**WORK TO COMPLETE**
Whenever "size" appears in a line, please copy that line from the data.

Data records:

***

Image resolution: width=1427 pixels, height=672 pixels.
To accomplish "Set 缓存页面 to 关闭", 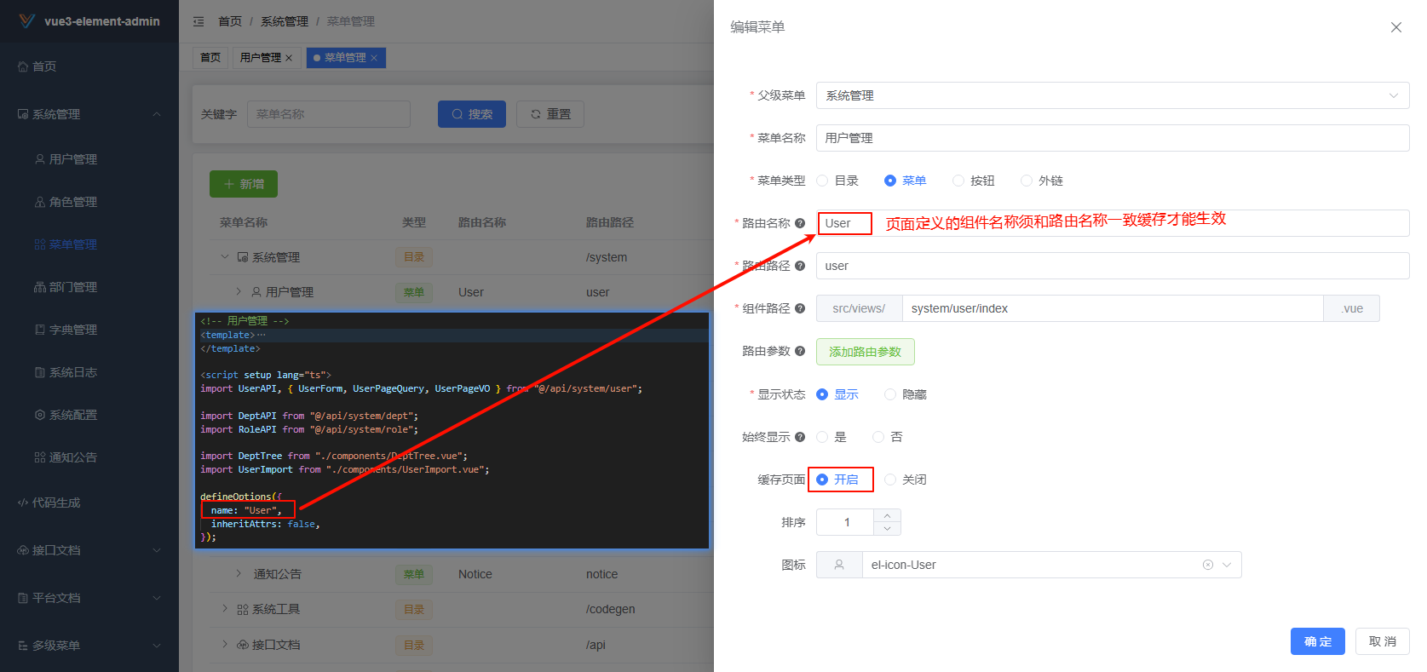I will 891,480.
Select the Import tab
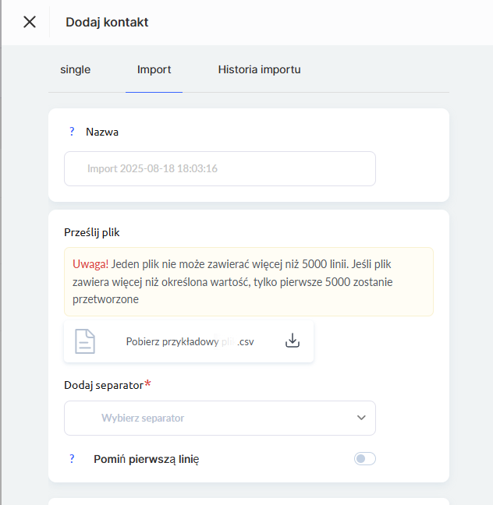This screenshot has height=505, width=493. coord(154,69)
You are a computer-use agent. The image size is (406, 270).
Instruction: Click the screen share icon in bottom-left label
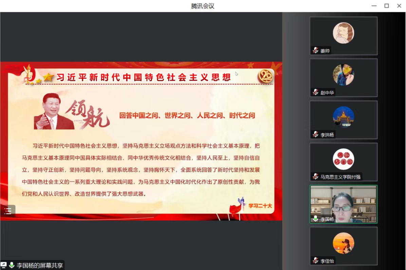point(4,265)
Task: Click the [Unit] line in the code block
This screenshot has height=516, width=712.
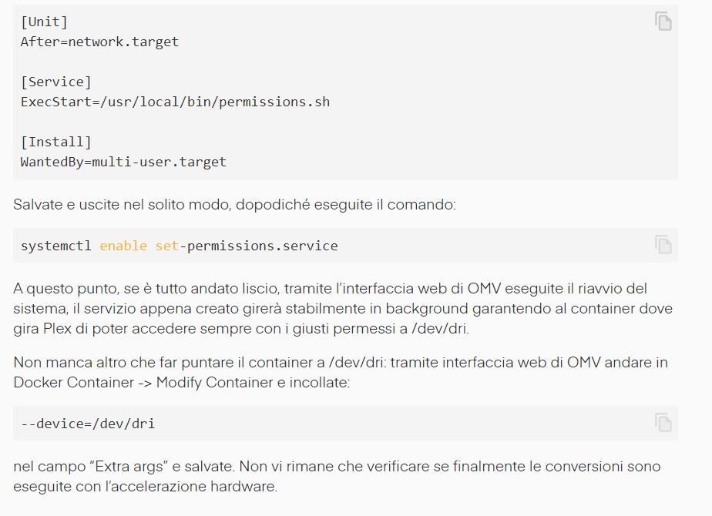Action: (x=44, y=22)
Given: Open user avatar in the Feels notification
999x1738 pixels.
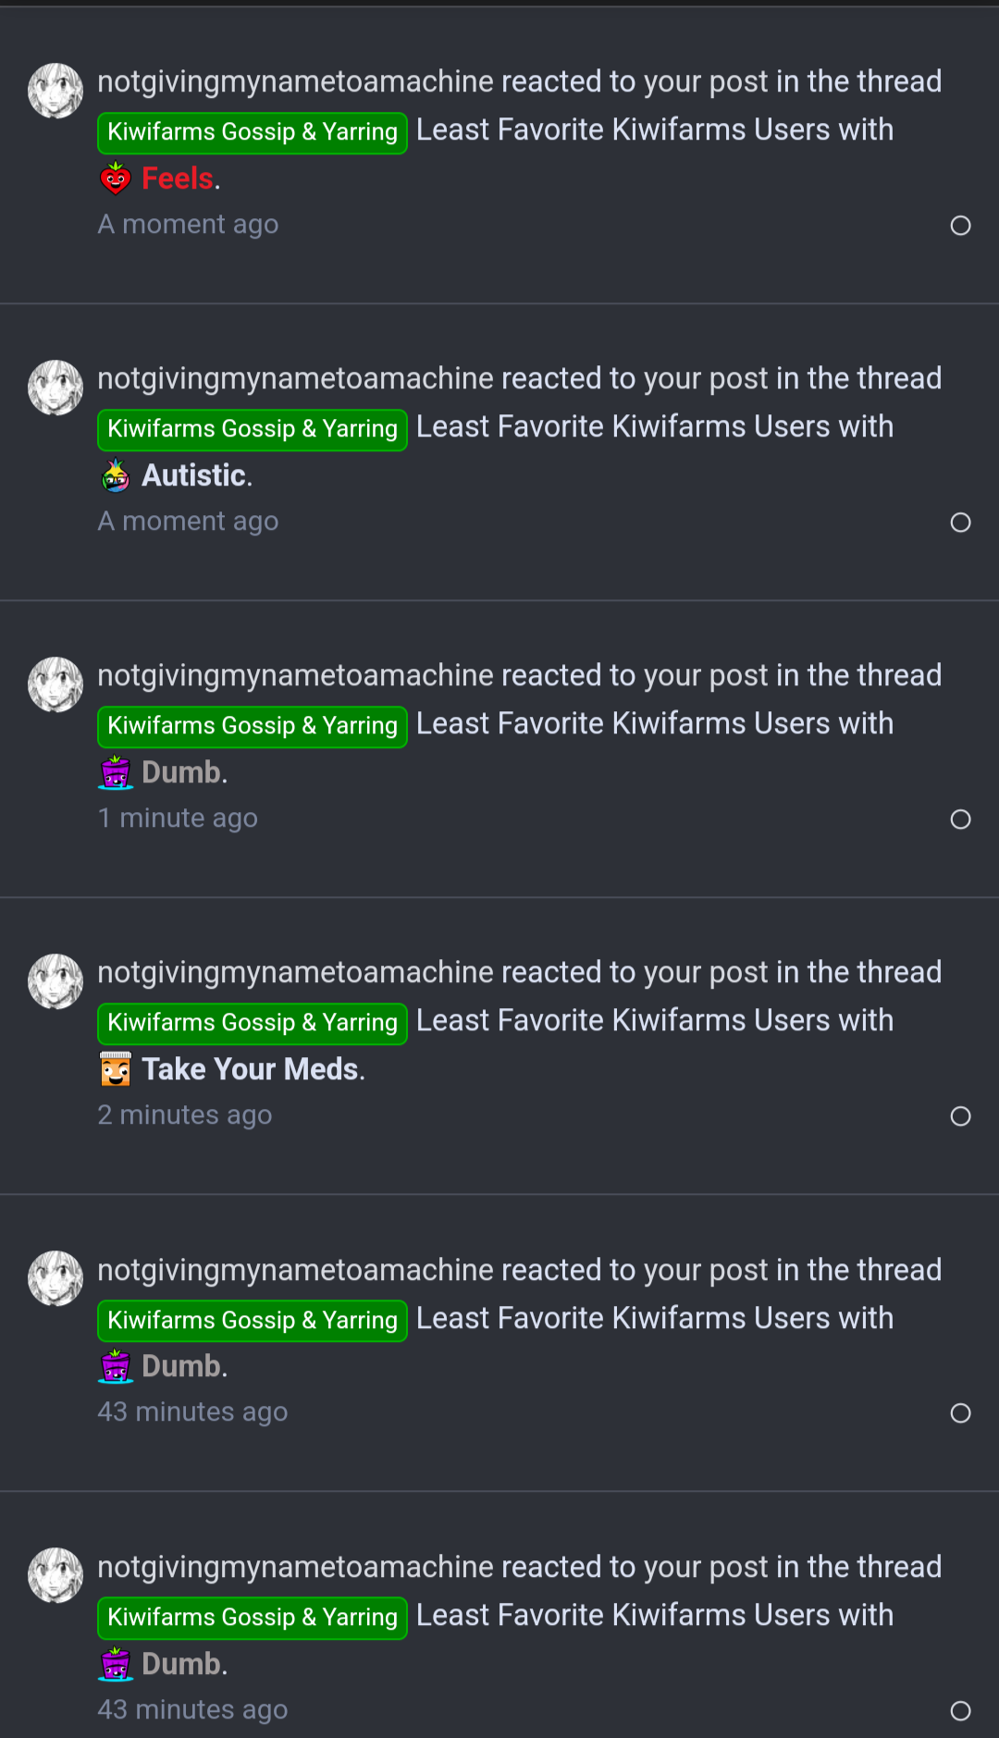Looking at the screenshot, I should point(56,91).
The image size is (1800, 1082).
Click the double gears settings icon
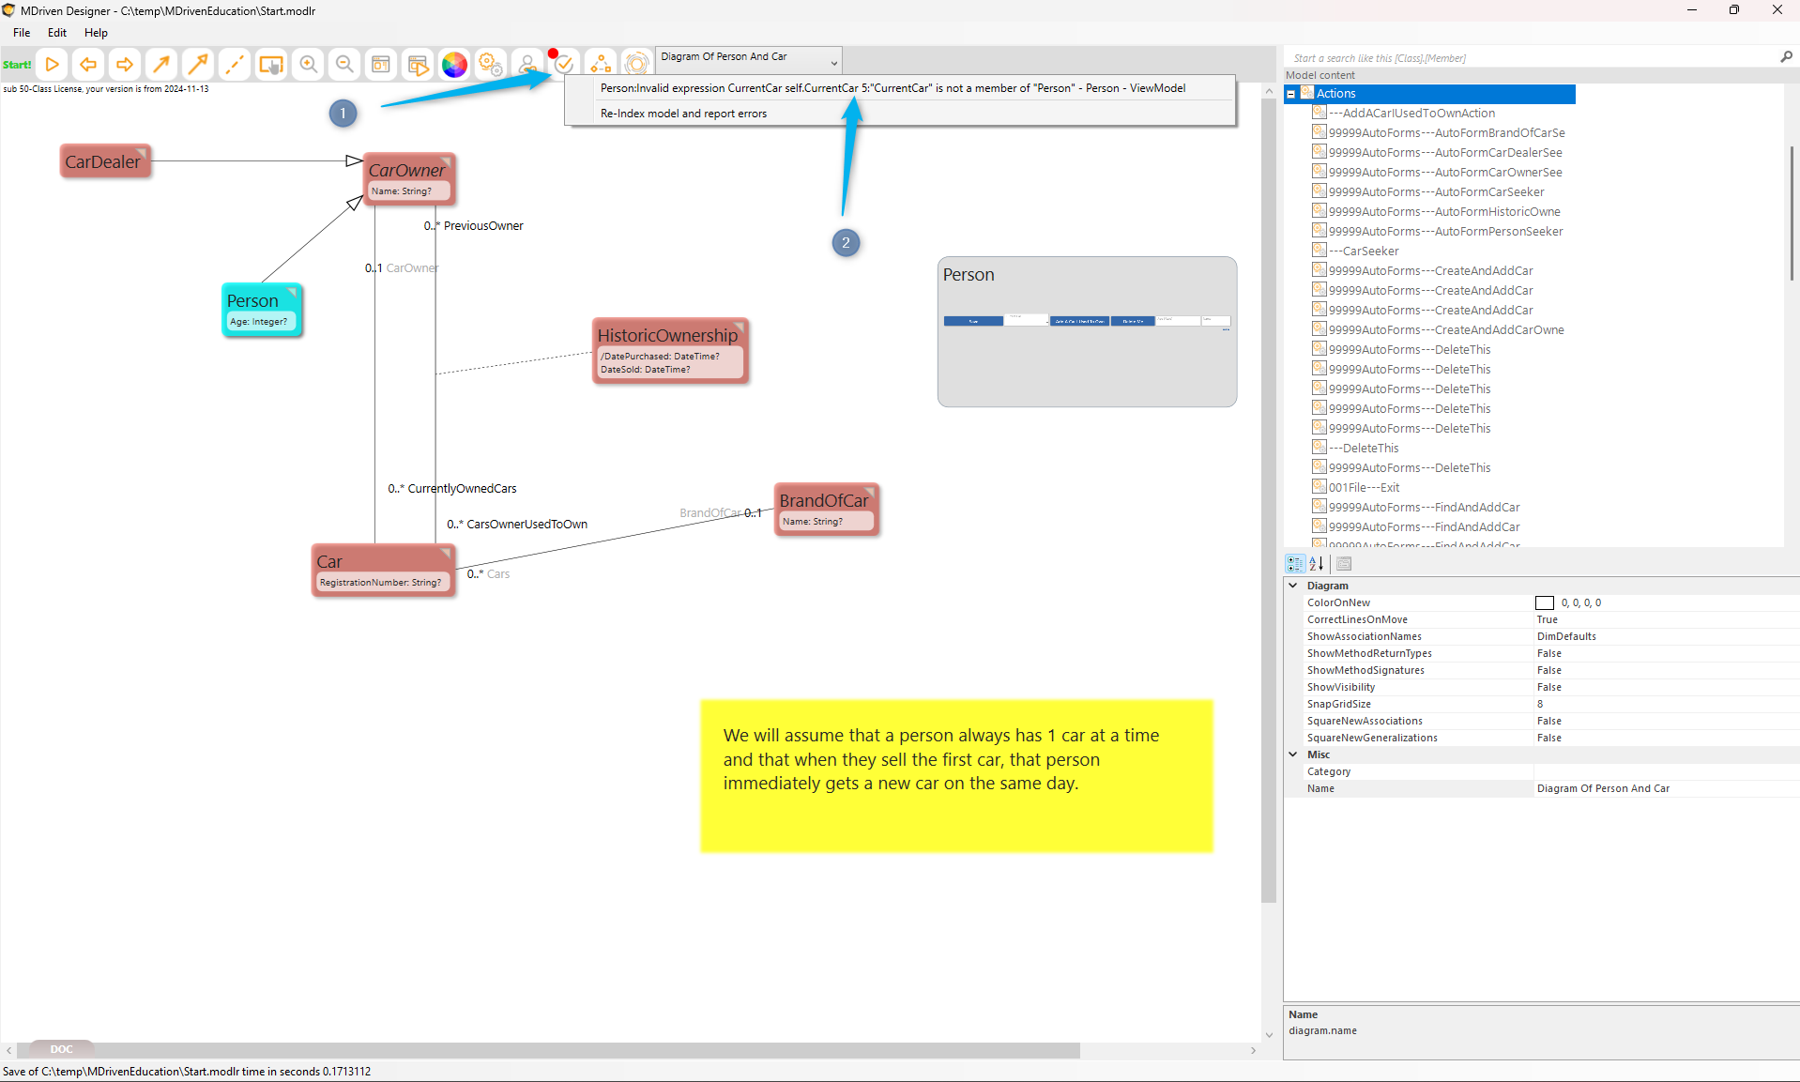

***

**OUTPUT FOR THIS EXERCISE**
You are a computer-use agent. The image size is (406, 270).
The image size is (1800, 1082).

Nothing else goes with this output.